RE: Revised SpeechRecognitionResult from Young, Milan on 2012-05-23 (public-speech-api@w3.org from May 2012)

From: Young, Milan <Milan.Young@nuance.com>
Date: Wed, 23 May 2012 20:38:42 +0000
To: Satish S <satish@google.com>, Hans Wennborg <hwennborg@google.com>
CC: "public-speech-api@w3.org" <public-speech-api@w3.org>
Message-ID: <B236B24082A4094A85003E8FFB8DDC3C1A45C8C9@SOM-EXCH04.nuance.com>

We can point to standards on both sides of the fence.  Perhaps it is a better use of time to consider our particular use case.

I'd argue that 90% of developers will not even think about the second item on the nbest list.  So why complicate their mental model let alone syntax with SpeechRecogntionAlternatives?

For the 10% that do understand an nbest list and its proper use, most will be familiar with VoiceXML which shares the same model.

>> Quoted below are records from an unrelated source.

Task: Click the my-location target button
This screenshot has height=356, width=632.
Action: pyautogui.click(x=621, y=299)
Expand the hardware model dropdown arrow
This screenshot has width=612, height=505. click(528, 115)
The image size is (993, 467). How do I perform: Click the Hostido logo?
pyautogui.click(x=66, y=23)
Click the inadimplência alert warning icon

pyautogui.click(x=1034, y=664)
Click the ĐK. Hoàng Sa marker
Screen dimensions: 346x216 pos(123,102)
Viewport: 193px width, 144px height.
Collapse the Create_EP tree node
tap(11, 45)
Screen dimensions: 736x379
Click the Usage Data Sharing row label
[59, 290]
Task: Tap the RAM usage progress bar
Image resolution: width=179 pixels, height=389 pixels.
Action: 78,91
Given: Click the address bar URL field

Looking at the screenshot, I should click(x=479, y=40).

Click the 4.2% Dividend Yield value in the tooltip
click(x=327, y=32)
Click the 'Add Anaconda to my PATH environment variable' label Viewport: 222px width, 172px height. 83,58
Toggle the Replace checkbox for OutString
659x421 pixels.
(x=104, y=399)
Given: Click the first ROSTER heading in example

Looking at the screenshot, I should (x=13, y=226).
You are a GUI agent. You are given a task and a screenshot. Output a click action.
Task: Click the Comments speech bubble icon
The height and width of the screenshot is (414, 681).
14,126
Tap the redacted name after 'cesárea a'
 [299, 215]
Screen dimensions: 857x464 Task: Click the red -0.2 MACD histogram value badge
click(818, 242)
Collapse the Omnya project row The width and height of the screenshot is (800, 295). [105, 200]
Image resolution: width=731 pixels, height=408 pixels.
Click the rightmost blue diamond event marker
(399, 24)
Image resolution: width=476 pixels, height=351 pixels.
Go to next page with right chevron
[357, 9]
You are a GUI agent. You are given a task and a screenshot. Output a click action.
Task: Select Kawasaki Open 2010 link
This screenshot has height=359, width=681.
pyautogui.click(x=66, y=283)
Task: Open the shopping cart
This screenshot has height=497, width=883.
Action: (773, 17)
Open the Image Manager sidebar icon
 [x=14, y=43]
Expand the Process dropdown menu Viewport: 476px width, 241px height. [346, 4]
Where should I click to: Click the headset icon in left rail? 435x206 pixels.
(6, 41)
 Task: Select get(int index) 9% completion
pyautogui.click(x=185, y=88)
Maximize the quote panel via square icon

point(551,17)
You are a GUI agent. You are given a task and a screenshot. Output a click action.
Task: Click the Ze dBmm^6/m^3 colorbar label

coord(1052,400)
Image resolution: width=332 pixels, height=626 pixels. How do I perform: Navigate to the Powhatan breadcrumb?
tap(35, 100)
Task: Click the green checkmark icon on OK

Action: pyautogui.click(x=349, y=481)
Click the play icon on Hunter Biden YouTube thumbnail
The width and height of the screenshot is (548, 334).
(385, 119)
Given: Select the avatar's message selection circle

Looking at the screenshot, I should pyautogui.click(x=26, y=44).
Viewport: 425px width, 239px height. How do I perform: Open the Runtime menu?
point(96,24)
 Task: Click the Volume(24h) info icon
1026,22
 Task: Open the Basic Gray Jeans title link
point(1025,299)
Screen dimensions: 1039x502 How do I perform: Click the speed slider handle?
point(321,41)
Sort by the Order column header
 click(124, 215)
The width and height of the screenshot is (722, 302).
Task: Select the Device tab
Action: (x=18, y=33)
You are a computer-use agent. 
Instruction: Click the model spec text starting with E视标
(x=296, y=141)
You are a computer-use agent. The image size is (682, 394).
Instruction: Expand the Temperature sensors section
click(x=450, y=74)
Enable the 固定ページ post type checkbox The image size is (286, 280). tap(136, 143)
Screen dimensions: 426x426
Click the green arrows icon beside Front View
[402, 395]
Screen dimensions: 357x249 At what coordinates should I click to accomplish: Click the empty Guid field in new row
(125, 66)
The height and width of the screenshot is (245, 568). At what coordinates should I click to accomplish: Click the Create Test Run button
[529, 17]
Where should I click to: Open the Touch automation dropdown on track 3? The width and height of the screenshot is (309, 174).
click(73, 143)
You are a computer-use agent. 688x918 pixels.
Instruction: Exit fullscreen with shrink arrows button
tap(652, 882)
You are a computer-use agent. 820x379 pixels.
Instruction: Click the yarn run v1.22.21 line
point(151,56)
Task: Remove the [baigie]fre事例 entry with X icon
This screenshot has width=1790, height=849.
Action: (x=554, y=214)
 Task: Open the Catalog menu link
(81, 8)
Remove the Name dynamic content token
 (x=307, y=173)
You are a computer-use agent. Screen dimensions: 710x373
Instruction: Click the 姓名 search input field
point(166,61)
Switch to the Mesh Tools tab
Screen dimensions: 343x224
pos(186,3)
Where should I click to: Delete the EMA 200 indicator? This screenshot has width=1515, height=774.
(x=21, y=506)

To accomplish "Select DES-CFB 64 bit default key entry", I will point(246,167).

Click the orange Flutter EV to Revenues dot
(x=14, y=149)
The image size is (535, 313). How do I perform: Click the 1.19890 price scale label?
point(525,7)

From: Satish S [mailto:satish@google.com]
Sent: Wednesday, May 23, 2012 7:02 AM
To: Hans Wennborg
Cc: Young, Milan; public-speech-api@w3.org
Subject: Re: Revised SpeechRecognitionResult

I'd prefer not having such shortcuts in the API. As a parallel, see the W3C File API's FileList interface
http://www.w3.org/TR/FileAPI/#dfn-filelist

To read the size of a file you'd have to do:
    var size = document.forms['uploadData']['fileChooser'].files[0].size;
but that hasn't resulted in a shorter version like
    var size = document.forms['uploadData']['fileChooser'].size;

If developers are accessing "item[0].utterance" more than once in their code they'd usually do
  var item = event.result.item[0];
  .. = item.utterance

Cheers
Satish

On Wed, May 23, 2012 at 12:11 PM, Hans Wennborg <hwennborg@google.com<mailto:hwennborg@google.com>> wrote:
>
> On Tue, May 22, 2012 at 7:22 PM, Young, Milan <Milan.Young@nuance.com<mailto:Milan.Young@nuance.com>> wrote:
> > Hello Hans,
> >
> > It's not uncommon for recognition engines to return a guess at what the user said/meant even for a nomatch result.  So we shouldn't rule this out in the API.
>
> Right. The spec currently says "nomatch event: [...] The result field
> in the event may contain speech recognition results that are below the
> confidence threshold or may be null."
>
> So that covers both cases.
>
> > As far as communicating this with a null vs event, I have a slight preference for an event.  Two reasons:
>
> I'm not sure what you mean by "communication this with a null vs
> event". I was talking about returning null or throwing an exception.
> Is that what you mean?
>
> >  * Easier for implementers.  This is a true alias.
>
> I'm not sure what you mean by true alias.
>
> >  * We may want to allow empty interpretations or utterances, and thus a null would be ambiguous.
>
> Ah, yes. So throwing an exception seems like the better option.
>
> Thanks,
> Hans
>

Received on Wednesday, 23 May 2012 20:39:18 UTC